Table 10. Performance comparison of ISOSK-means with other non-hybrid metaheuristic algorithms on high-dimensional datasets.

4.6. Statistical Analysis

The statistical analysis experiment involved using a nonparametric statistical analysis technique to further validate the algorithms’ computational results. The Friedman’s nonparametric test was conducted to draw a statistically verified meaningful conclusion from the reported performances. The reports for the computed Friedman’s mean rank on the four competing algorithms (the ISOSK-means, SOSK-means, SOS, and K-means) are presented in Table 11. The results showed that the ISOSK-means had the best performance, recording 1.13 as its minimum rank value and 2.00 as its maximum rank value, under the DB index, with a 1.15 minimum rank value and 1.99 maximum rank value under the CS index.
Table 11. Friedman mean rank for ISOSK-means, SOSK-means, SOS, and K-means.
For further verification of the specific significant differences among the competing algorithms, a post hoc test on the Friedman mean-rank test results, using the Wilcoxon signed-rank test, was conducted. The Wilcoxon signed-rank test presents a set of p values which statistically measures whether there is a significant difference between the competing algorithms at a significance level of 0.05.
Table 12 shows the significant differences between ISOSK-means and the other competing algorithms under the DB and CS cluster validity indices. Out of 12 datasets, ISOSK-means recorded about 92%, 100%, and 83% significant differences in its performance from K-means, SOS, and SOSK-means under the DB index, and with a significant difference of 100%, 83% and 58%, respectively, under the CS index. This implied that the modification made to the existing SOSK-means algorithm contributed to the performance enhancement of the existing hybrid algorithm in solving cluster analysis problems.
Table 12. Wilcoxon signed-rank test for ISOSK-means, SOSK-means, SOS, and K-means.

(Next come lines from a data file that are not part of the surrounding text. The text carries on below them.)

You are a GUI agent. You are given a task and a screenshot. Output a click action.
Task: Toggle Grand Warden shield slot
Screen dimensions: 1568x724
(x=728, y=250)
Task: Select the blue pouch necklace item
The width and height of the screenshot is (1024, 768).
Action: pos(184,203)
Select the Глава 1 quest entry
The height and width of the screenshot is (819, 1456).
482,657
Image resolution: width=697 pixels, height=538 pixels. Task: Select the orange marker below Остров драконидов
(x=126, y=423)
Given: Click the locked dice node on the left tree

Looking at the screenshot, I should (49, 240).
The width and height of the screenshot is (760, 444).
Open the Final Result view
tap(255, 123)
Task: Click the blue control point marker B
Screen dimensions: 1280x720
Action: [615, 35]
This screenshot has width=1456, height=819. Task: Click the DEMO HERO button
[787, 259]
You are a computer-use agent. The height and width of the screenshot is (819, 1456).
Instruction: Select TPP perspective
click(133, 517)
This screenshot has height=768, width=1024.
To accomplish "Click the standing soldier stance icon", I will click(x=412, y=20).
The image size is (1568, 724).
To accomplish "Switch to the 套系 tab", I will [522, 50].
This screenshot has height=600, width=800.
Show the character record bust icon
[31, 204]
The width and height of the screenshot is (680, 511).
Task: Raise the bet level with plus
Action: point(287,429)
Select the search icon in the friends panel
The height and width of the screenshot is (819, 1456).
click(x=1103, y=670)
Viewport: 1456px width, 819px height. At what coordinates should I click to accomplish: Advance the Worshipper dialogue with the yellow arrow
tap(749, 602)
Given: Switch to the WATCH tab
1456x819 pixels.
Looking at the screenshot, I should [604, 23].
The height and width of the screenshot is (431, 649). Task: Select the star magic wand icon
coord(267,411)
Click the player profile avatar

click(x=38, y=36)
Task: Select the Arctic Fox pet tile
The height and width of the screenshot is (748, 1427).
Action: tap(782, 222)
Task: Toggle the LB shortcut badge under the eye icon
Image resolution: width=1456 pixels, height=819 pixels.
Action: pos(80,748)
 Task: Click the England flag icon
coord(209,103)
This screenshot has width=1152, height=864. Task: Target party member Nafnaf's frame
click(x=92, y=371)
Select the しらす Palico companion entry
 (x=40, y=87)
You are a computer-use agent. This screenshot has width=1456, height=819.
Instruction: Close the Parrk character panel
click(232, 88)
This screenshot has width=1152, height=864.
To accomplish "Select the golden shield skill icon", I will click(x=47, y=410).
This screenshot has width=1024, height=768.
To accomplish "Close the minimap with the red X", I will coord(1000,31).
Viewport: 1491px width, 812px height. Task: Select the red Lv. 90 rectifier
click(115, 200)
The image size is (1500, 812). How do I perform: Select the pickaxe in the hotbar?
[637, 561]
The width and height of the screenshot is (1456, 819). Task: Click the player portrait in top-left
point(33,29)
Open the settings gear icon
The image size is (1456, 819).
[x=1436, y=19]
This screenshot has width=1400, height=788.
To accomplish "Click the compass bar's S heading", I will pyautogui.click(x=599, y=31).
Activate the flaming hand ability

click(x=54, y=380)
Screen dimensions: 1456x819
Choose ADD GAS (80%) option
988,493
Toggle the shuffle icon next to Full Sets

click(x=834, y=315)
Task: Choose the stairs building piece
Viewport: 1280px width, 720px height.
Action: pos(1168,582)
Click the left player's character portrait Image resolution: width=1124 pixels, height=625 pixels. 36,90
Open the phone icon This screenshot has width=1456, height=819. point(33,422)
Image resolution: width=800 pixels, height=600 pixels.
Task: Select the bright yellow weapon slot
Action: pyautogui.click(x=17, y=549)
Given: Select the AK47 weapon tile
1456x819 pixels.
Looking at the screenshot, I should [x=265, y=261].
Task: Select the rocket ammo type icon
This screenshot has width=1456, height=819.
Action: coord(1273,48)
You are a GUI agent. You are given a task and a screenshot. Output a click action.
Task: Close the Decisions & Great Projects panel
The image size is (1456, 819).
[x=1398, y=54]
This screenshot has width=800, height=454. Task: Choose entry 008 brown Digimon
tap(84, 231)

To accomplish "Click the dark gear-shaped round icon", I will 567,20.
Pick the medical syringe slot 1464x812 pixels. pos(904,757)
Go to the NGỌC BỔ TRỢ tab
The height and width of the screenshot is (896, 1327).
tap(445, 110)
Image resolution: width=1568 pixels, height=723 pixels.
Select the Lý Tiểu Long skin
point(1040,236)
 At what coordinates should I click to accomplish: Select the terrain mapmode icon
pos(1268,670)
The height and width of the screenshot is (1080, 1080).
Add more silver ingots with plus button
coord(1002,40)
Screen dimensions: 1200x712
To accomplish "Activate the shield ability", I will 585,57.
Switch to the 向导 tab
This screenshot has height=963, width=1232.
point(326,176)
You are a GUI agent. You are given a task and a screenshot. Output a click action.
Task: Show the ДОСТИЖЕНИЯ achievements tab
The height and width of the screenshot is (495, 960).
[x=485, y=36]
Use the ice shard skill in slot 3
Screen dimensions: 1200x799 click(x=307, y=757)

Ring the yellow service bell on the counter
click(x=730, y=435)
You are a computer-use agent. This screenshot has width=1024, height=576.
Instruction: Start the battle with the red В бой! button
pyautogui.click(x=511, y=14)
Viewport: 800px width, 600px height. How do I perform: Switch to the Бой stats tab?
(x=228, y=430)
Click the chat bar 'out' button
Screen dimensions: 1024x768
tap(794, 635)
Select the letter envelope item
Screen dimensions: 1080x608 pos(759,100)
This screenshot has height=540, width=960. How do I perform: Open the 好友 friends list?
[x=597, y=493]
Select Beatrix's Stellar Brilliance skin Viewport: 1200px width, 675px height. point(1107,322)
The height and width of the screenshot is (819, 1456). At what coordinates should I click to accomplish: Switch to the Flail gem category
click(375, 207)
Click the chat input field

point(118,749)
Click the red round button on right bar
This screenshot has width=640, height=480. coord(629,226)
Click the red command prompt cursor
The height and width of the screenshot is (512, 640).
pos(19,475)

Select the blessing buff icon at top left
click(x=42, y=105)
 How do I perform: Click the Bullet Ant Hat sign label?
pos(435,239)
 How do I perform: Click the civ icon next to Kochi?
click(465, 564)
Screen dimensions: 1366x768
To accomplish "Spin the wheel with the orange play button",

5. Conclusions and Future Directions

In this study, an improved hybrid ISOSK-means metaheuristic algorithm is presented. Several improvements were incorporated into each of the two classical algorithms combined in the hybridization. In the initialization phase of the SOS algorithm, the population size was constructed using 40 + 2 g for a well-distributed initial population of solutions that scaled well with the data size. This resulted in a convergence rate increase and lower computational time. For performance upgrade, a three-part mutualism phase, with a random weighted reflection coefficient, was also integrated into the SOS algorithm with a random probability for determining whether an organism would be engaged in the three-part mutualism. To improve the quality of the clustering solution, the benefit factor was modified, by incorporating consideration for fitness value relativity with respect to the maximum fitness value.
The misleading effects of outliers in the dataset were addressed by the improvement incorporated into the K-means phase of the improved hybrid algorithm. A method for detecting and excluding putative outliers during the centroid update phase of the classical algorithm was added. The algorithm uses a point-to-centroid distance threshold for the centroid update, instead of using the means of data points. The point-to-centroid distance threshold uses the median absolute deviation, which is considered to be a robust measure of statistical dispersion and is known to be more resilient to outliers. This ensured that outliers were excluded from contributing to minimizing the mean square error in the K-means. This resulted in a more compact cluster output.
The improved hybrid algorithm was evaluated on 42 datasets (18 synthetic and 24 real-life) with varying characteristics, such as being high dimensional datasets, low dimensional datasets, synthetically generated datasets, image datasets, shape datasets, and location datasets, with varied dataset sizes and clusters. The performance of the improved hybrid algorithm was compared with the standard hybrid and non-hybrid algorithms. The performance was also compared with the two standard algorithms SOS and K-means on 12 real life datasets. A Friedman means rank test was applied to analyze the significant difference between the ISOSK-means and the competing algorithms. A pairwise post hoc Wilcoxon signed-rank sum test was also performed to highlight the performance of the ISOSK-means in comparison with the competing algorithms. The ISOSK-means algorithm outperformed the three algorithms with lower computational time and higher convergence rate, as reflected in the convergence curve for the competing algorithms.
The ISOSK-means clustering results were compared with four non-hybrid metaheuristic algorithms and three hybrid metaheuristic algorithms from the literature. The ISOSK-means had fair competitiveness, in terms of clustering performance measured using the DB validity index, on 42 datasets. The ISOSK-means recorded the lowest standard deviation score for most datasets, compared with the competing algorithms.
For future research, the K-means phase of the hybridized algorithm could be improved to efficiently manage large datasets and, thereby, reduce the algorithm’s computational complexity. Other suggested improvements to the SOS algorithm from literature could also be incorporated into the algorithm, or be used as a replacement to the current SOS phase of the ISOSK-means, for further performance enhancement, while reducing the algorithm run time. The real-life application of the proposed improved hybrid algorithm is another area of research that could be exploited. Using other cluster validity indices in implementing this algorithm would also be an interesting area for future research.

Author Contributions

All authors contributed to the conception and design of the research work. Material preparation, experiments, and analysis were performed by A.M.I. and A.E.E. All authors have read and agreed to the published version of the manuscript.

Funding

This research received no external funding.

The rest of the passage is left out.